_WORK TO BE COMPLETED_
From the vacuum electrospray text, pull out word for word the passage that begins with "Fig. 1. The" and ends with "Society of Japan.)".

_DOCUMENT TEXT_
◇ ◇ ◇ ◇
Fig. 1. The first experimental setup for vacuum electrospray. Photographs of the configuration (a) and the inside of the main chamber (b). A gold capillary supported by stainless steel tube and a Faraday cup was installed in the chamber. (Reproduced from Ninomiya et al. (Ref. 40), copyright 2017, with permission from The Vacuum Society of Japan.)

The tip of the electrospray emitter was directly observed with an optical digital microscope system (VH-5500 coupled with VH-Z50L lens, Keyence, Osaka, Japan) with a maximum magnification of 500 and a working distance of 85 mm. The microscope system allows accurate identification of the Taylor cone even under vacuum. As the first step of vacuum electrospray, a 0.01 M trifluoroacetic acid (TFA) water/methanol (1/1) solution (flow rate: 10 μL/min) was used, because the freezing point of methanol is much lower than water. A high-voltage was applied to the capillary through the stainless steel shaft. Before laser irradiation, gel-like matter was formed at the tip of the capillary. Once the gel-like matter was melted by laser irradiation, electrospray was continuously produced without laser irradiation. Figures 2(a) and 2(b) show the snapshots of the Taylor cone formed at the tip of the capillary at 2.4 kV and 3.5 kV, respectively. It was clearly confirmed that Taylor cone was formed at the tip of the capillary. Although laser irradiation was used only for melting the gel-like matter at the beginning stage, vacuum electrospray of the mixed solution could be achieved. However, the shapes of the Taylor cone were very unstable even under the same flow rate and electrospray voltage. The currents measured with a picoammeter (6485, Keithley, Cleveland, OH) at 2.4 and 3.5 kV were 90–120 nA and 250–500 nA, respectively. When the electrospray current at the Faraday cup is amplified with a low-noise current amplifier (SR570, Stanford Research Systems, Sunnyvale, CA) and monitored with an oscilloscope (DSO1024A, Agilent Technologies, Santa Clara, CA), the time-resolved changes in current at fixed voltage can be visualized. Figures 2(c) and 2(d) show the electrospray currents recorded in real time by the oscilloscope at 2.4 and 3.5 kV, respectively. The sensitivity of the current amplifier was 2 μA/V, and the time scale of the oscilloscope was 200 ms/division. It was found that the currents of vacuum electrospray frequently fluctuated. Moreover, in the absence of methanol, the electrospray current was more unstable than the above results. Nevertheless, it was demonstrated that vacuum electrospray of the aqueous solutions could be realized by maintaining appropriate vacuum conditions to prevent the electric discharge and by heating the tip of the capillary with laser to prevent freezing of the aqueous solutions.

Fig. 2. Snapshots of the Taylor cone formed at the tip of the gold capillary (i.d. 200 μm) at 2.4 (a) and 3.5 kV (b) observed with the optical digital microscope system. Electrospray current intensities (1 V/division) as a function of time (200 ms/division) recorded by an oscilloscope at 2.4 (c) and 3.5 kV (d). A 0.01 M TFA water/methanol (1/1) mixed solution was supplied at a flow rate of 10 μL/min.
◇ ◇ ◇ ◇
_COLLECTED DATA_
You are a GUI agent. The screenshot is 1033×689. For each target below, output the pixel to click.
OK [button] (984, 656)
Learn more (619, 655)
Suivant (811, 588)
◇ ◇ ◇ ◇
_EXPECTED ANSWER_
Fig. 1. The first experimental setup for vacuum electrospray. Photographs of the configuration (a) and the inside of the main chamber (b). A gold capillary supported by stainless steel tube and a Faraday cup was installed in the chamber. (Reproduced from Ninomiya et al. (Ref. 40), copyright 2017, with permission from The Vacuum Society of Japan.)